== Brief ==
Taking the line with "Other (55, 1696)" as the start, reproduce every line until the records end, exactly and with nothing added.

== Data for this exercise ==
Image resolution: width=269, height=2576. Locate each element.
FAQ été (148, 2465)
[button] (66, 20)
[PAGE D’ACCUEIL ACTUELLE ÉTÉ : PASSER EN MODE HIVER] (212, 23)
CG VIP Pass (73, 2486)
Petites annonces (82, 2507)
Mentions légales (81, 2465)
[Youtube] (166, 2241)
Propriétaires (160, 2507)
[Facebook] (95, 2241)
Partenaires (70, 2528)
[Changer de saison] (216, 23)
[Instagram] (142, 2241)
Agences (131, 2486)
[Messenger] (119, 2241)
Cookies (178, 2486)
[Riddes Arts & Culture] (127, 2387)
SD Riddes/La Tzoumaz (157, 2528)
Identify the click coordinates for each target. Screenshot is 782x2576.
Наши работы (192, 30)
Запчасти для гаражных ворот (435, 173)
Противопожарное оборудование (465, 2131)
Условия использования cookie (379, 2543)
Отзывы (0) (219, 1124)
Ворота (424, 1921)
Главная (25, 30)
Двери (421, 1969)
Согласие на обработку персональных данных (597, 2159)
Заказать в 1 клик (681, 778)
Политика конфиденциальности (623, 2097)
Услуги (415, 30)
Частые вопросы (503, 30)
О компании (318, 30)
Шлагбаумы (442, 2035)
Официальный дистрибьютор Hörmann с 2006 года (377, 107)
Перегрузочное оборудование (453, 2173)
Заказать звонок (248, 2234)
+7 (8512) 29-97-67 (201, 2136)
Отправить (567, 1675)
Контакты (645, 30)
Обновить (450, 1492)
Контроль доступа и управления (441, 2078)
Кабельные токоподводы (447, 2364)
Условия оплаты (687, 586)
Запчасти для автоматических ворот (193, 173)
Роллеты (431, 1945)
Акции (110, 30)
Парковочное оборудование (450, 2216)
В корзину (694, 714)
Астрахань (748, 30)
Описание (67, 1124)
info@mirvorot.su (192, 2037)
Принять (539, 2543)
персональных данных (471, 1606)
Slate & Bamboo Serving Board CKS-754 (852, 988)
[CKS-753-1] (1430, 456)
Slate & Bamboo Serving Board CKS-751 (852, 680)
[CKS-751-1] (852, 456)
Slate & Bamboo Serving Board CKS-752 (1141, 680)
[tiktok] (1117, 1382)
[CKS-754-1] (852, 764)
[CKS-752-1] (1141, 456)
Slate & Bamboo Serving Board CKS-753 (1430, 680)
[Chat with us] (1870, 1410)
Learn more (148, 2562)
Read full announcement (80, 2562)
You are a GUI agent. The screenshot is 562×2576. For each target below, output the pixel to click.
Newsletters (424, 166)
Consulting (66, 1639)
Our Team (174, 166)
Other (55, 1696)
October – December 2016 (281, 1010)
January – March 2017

== Exercise response ==
Other (55, 1696)
October – December 2016 (281, 1010)
January – March 2017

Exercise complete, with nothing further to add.